WRITTEN REQUEST - Render the lines of the items below, from the line containing "Click the horizontal bias slider handle" through the line containing "[x=1384, y=247]", as a Markdown table with the columns Row and Line Text. Number each line in order and leave out any blank lines.

AVAILABLE RECORDS -
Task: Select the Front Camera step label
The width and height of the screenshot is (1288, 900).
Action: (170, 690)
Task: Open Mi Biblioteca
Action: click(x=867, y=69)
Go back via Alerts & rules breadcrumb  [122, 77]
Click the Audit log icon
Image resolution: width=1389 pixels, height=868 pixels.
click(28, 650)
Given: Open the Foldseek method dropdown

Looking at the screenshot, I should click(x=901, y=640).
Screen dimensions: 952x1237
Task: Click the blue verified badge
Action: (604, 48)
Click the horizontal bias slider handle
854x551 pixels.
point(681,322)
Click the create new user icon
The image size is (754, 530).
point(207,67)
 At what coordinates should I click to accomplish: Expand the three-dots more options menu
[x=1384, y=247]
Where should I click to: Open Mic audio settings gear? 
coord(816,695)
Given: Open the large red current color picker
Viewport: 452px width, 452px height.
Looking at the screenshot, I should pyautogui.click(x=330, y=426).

OUTPUT FOR THIS TASK -
| Row | Line Text |
|---|---|
| 1 | Click the horizontal bias slider handle |
| 2 | 854x551 pixels. |
| 3 | point(681,322) |
| 4 | Click the create new user icon |
| 5 | The image size is (754, 530). |
| 6 | point(207,67) |
| 7 |  At what coordinates should I click to accomplish: Expand the three-dots more options menu |
| 8 | [x=1384, y=247] |